Иоанн Васильевич схватил свой посох и торопливо направился к тому месту, где, как казалось Анастасии Романовне, прятался Семиткин. И он действительно там прятался и только вовремя упал на колени, иначе железный наконечник посоха дал бы ему понять, как велик царский гнев. В страхе и трепете Семиткин бормотал:
— Мы, Государь, заботимся о твоей и царицы безопасности. Сад велик, а злющего народа не перечесть. Намедни гляжу, а твой рында Лукьяш идёт сюда смелой поступью, как повелишь?
— Чтобы и духа вашего здесь не было, не то сами узнаете, как приятно висеть на дыбе.

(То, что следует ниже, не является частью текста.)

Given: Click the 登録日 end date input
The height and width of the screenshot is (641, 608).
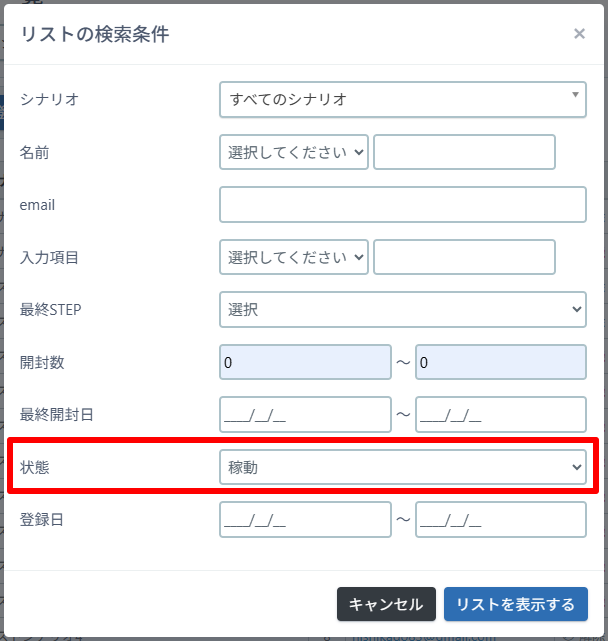Looking at the screenshot, I should coord(500,520).
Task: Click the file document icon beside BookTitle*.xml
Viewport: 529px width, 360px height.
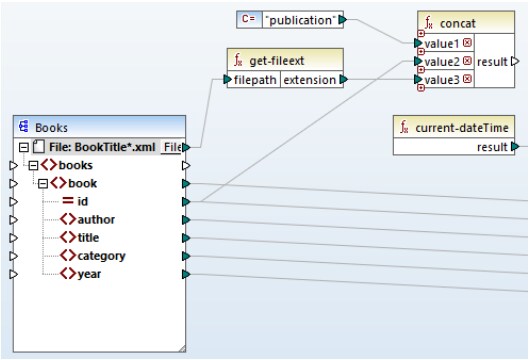Action: (39, 147)
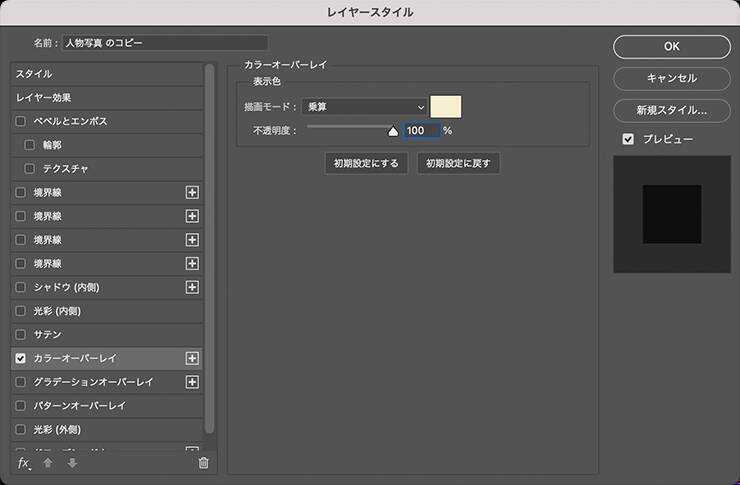Uncheck the プレビュー checkbox
This screenshot has height=485, width=740.
point(628,139)
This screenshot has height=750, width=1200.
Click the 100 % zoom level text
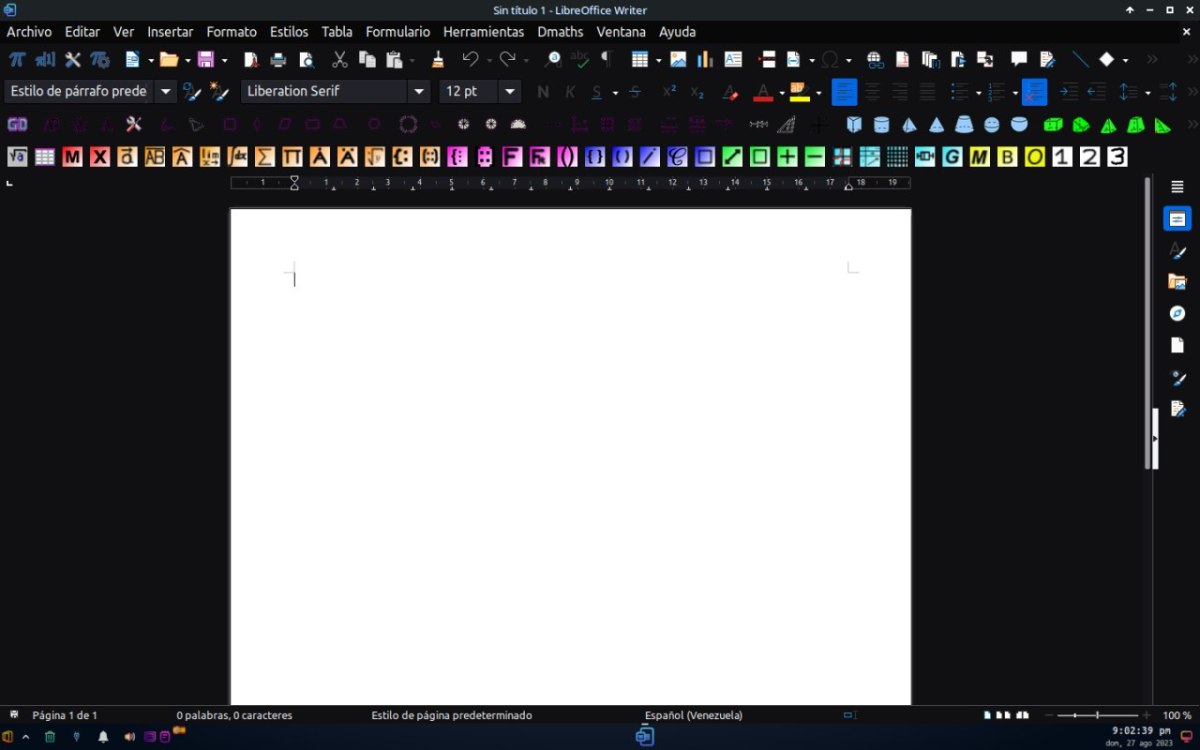click(1176, 715)
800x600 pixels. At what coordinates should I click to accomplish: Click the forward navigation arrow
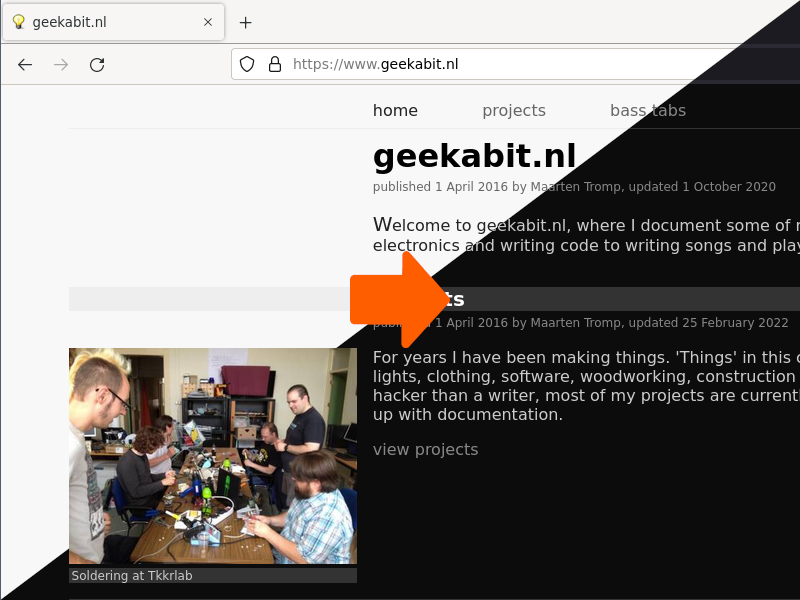(x=61, y=65)
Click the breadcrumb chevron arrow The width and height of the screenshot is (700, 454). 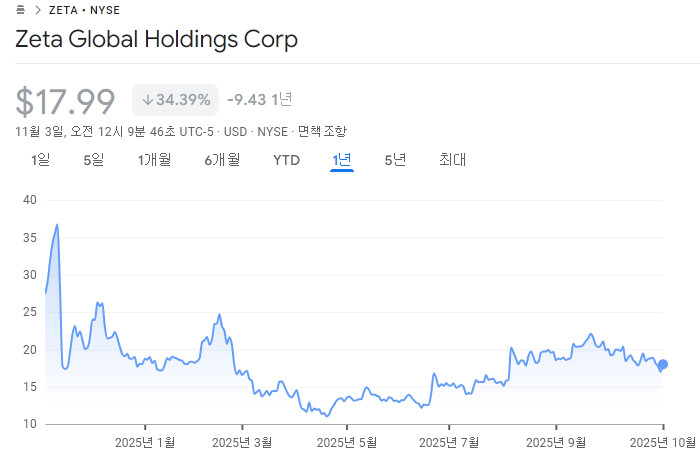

— Слово, Государь, твоё — великий для нас закон. Прикажешь на дыбу, сам завяжу себе руки, а только запрети и злодеям, что умышляют против твоей чести...
— Сгинь, пропади! — вскричал Иоанн Васильевич и взмахнул своим жезлом, но Семиткин вовремя уклонился от удара и сгинул, пропал, только полукафтанье его мелькало между кустарниками.
Иоанн Васильевич был очень доволен, что проявил свою волю во всём её объёме. В царицыну беседку он возвратился сияющим, точно совершил подвиг.
— Не покажется больше сюда его пёсья морда; наговаривал он что-то про рынду Лукьяша, да я и сам побоялся хватить в висок этого палача. Что делать! Без палачей мне не обойтись. На боярских сходках только и твердят — лютый, да лютый. Бояр подслушивают холопы, а от них и вся Москва твердит: лютый да грозный!